_What you are asked to do_
Scan the entries below. Return every line that includes "Task".

_Study material_
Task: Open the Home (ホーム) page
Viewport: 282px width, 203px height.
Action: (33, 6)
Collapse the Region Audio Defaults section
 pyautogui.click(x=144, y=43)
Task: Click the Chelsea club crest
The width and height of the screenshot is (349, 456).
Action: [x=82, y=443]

...

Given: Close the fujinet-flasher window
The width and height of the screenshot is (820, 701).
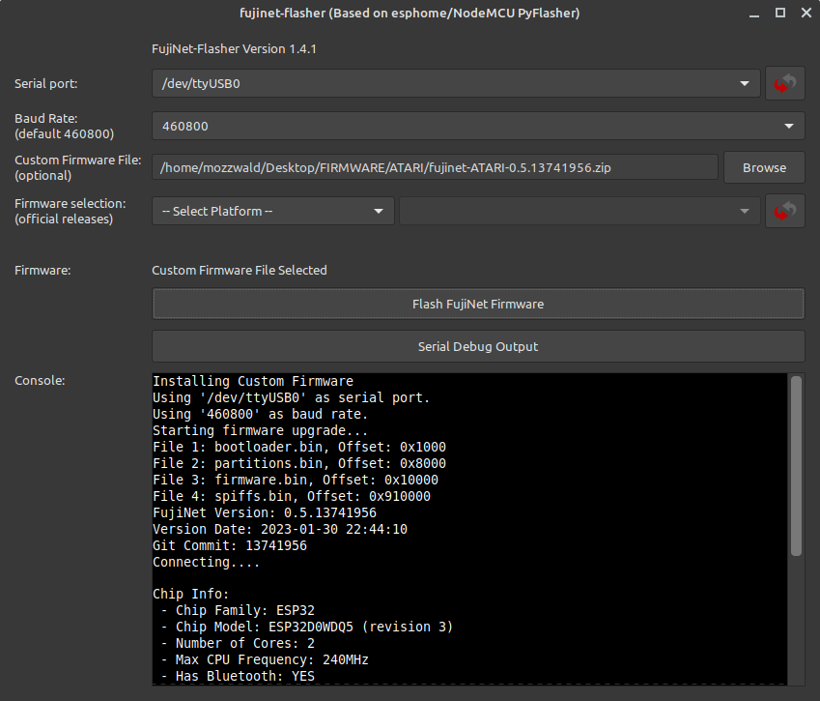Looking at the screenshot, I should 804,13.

_Problem solution_
Task: Open the Home (ホーム) page
Task: Click the Chelsea club crest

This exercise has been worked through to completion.